AI software lifecycle stages
The research topic features manuscripts that contribute insights related to all four AI software lifecycle stages (problem definition and solution procurement, development and adaptation, technical and clinical integration, and lifecycle management). Two manuscripts describe programs that span all lifecycle stages, including the implementation of an AI quality management system at University Medical Center in Ultrecht, Netherlands and an AI organizational governance process at University of Wisconsin in Madison, USA. Two manuscripts present different frameworks for AI solution development, technical and clinical integration, and lifecycle management. A team from The Hospital for Sick Children in Toronto, Canada presents an approach that adopts language from systems engineering, while a team from University College London in the UK presents an approach that adopts language from therapeutics development (Assadi et al.). Two manuscripts present case studies focused on technical and clinical integration, including an adult deterioration model integrated at St. Michael's Hospital in Toronto, Canada, and a falls risk model integrated at University of Wisconsin in Madison, USA (Pou-Prom et al.). Lastly, three manuscripts present best practices related to specific lifecycle stages. A team from The Hospital for Sick Children in Toronto, Canada describes the use of AI software silent trials during technical integration (Kwong et al.), a team from Stanford Health Care in Palo Alto, USA describes reliability and fairness audits during lifecycle management (Lu et al.), and a team from Vanderbilt Health describes AI solution monitoring and updating during lifecycle management (Davis et al.).
Team composition
In some ways, the research topic authorship teams are similar. All manuscripts feature interdisciplinary teams at academic health centers and graduate students and clinical trainees made significant contributions as co-authors. All manuscripts include clinical and technical expert co-authors. And lastly, all manuscripts build on prior work from authorship teams who have previously published AI solution validation studies.
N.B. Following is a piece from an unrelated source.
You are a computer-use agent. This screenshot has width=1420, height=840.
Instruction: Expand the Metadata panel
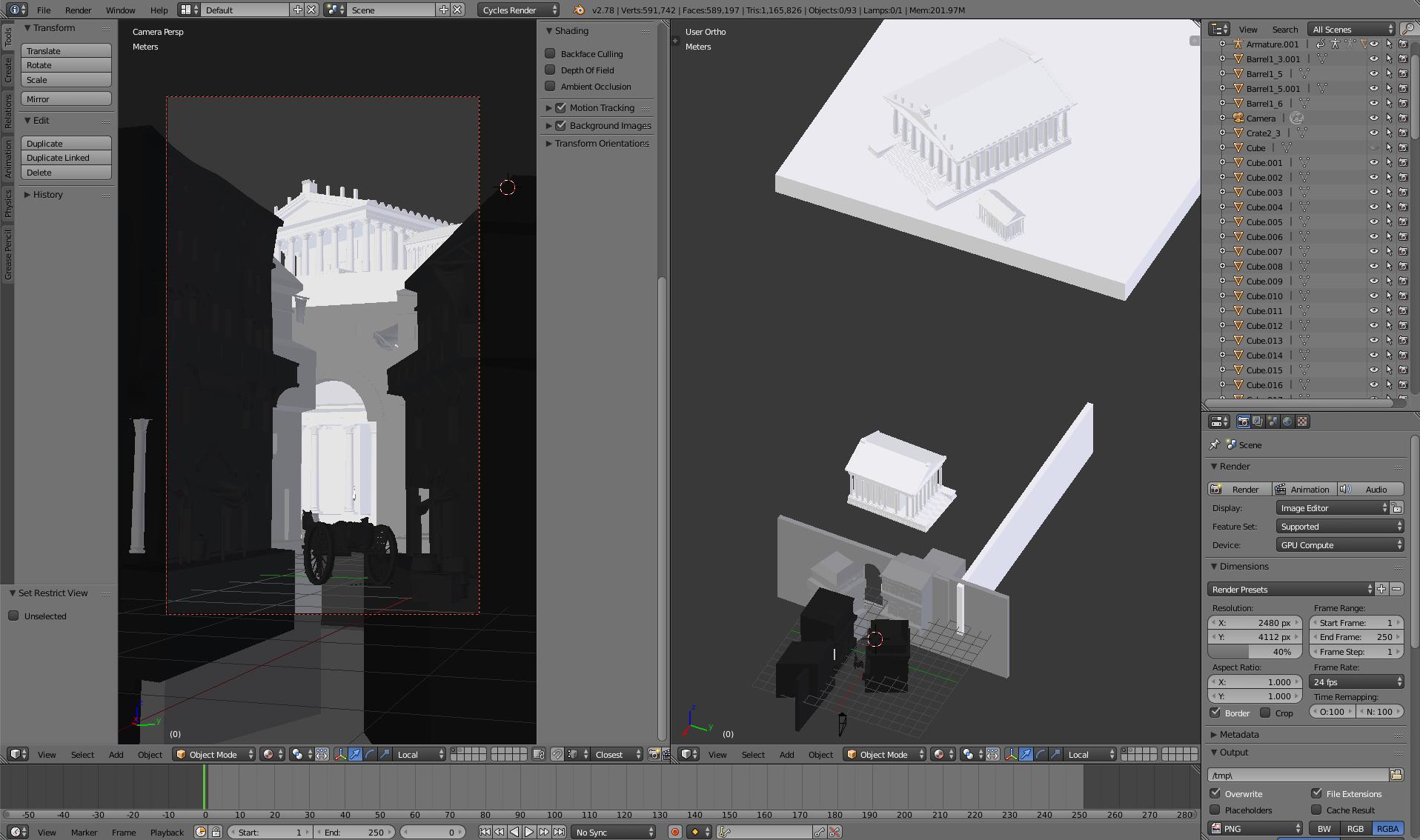(1239, 735)
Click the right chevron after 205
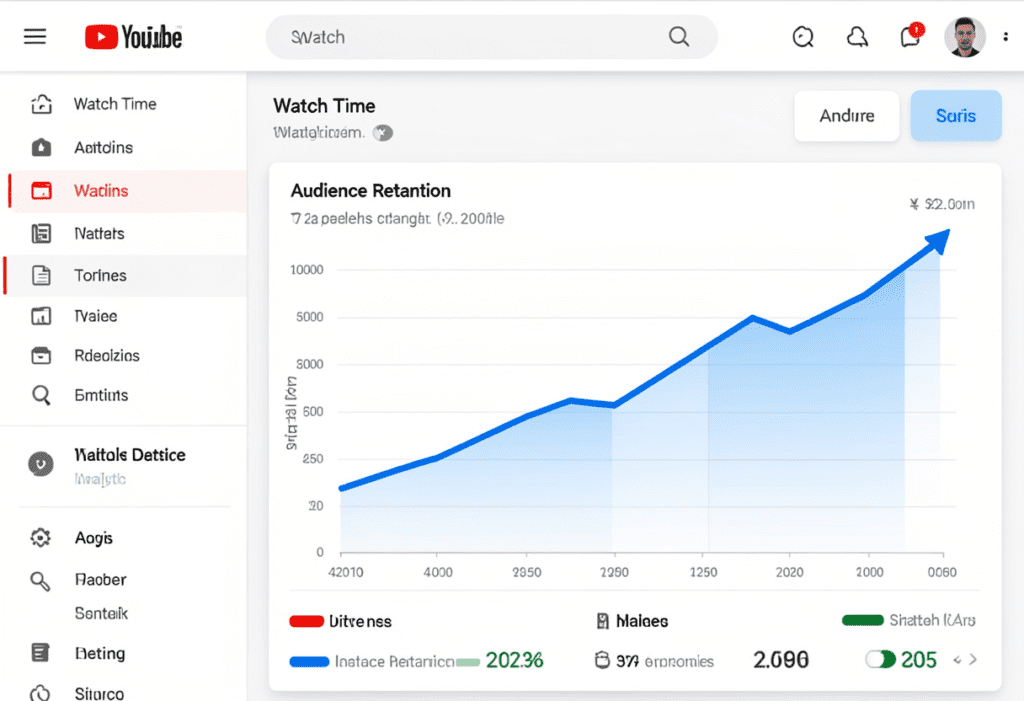Screen dimensions: 1024x701 tap(973, 660)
In other ways, the research topic authorship teams are heterogeneous. The smallest teams were a group of three clinicians and informaticians at Vanderbilt Health who describe AI software monitoring and updating challenges and a group of four engineers, public health experts, and clinicians who describe the AI software organizational governance model at University of Wisconsin. The largest team was a group of twenty-seven engineers, bioinformaticians, managers, public health experts, biological science experts, and clinicians who conducted fairness and robustness audits of multiple models at Stanford Health Care. All teams included experts with formal training in at least three of the disciplines listed in Table 1 and two teams included experts with formal training in six disciplines. Among the 73 authors who contributed to the research topic, two perspectives were unique. There was a single AI ethics expert from The Hospital for Sick Children in Toronto, Canada and there was a senior data scientist at University Medical Center in Utrecht, Netherlands who is also a clinical microbiologist who has implemented and audited laboratory quality management systems.
Discussion
The research topic “Surfacing Best Practices for AI Software Development and Integration in Healthcare” features a remarkably diverse set of insights and learnings from teams around the globe integrating and using AI software into practice (12). Throughout the research topic, teams consistently describe responses to unexpected challenges encountered in the transition from conducting AI software research to translating a technology into practice. The success of AI in healthcare hinges on the ability to adapt and transition from research into routine clinical practice. Sharing challenges, failures and describing promising approaches that were implemented in real-world settings can inform teams around the globe looking to advance the use of AI software in healthcare.
Across the research topic, consensus emerged around three important AI software integration practices. First, many teams highlighted the importance of simulating AI software performance in local, operational settings prior to initial use in clinical care. One method discussed in multiple articles involved the operationalization of a “silent trial,” during which bedside clinicians are initially blinded to the AI software as it is prospectively applied on operational data. While not novel, consensus is emerging around the importance of this activity (13–15). Silent trials can alert AI software developers to potential patient safety risks, bias, or integration concerns prior to clinical testing in a manner that minimizes risk to patients. Another article described the creation of a synthetic clinical deployment environment that anticipates real-world clinical decision making (Harris et al.).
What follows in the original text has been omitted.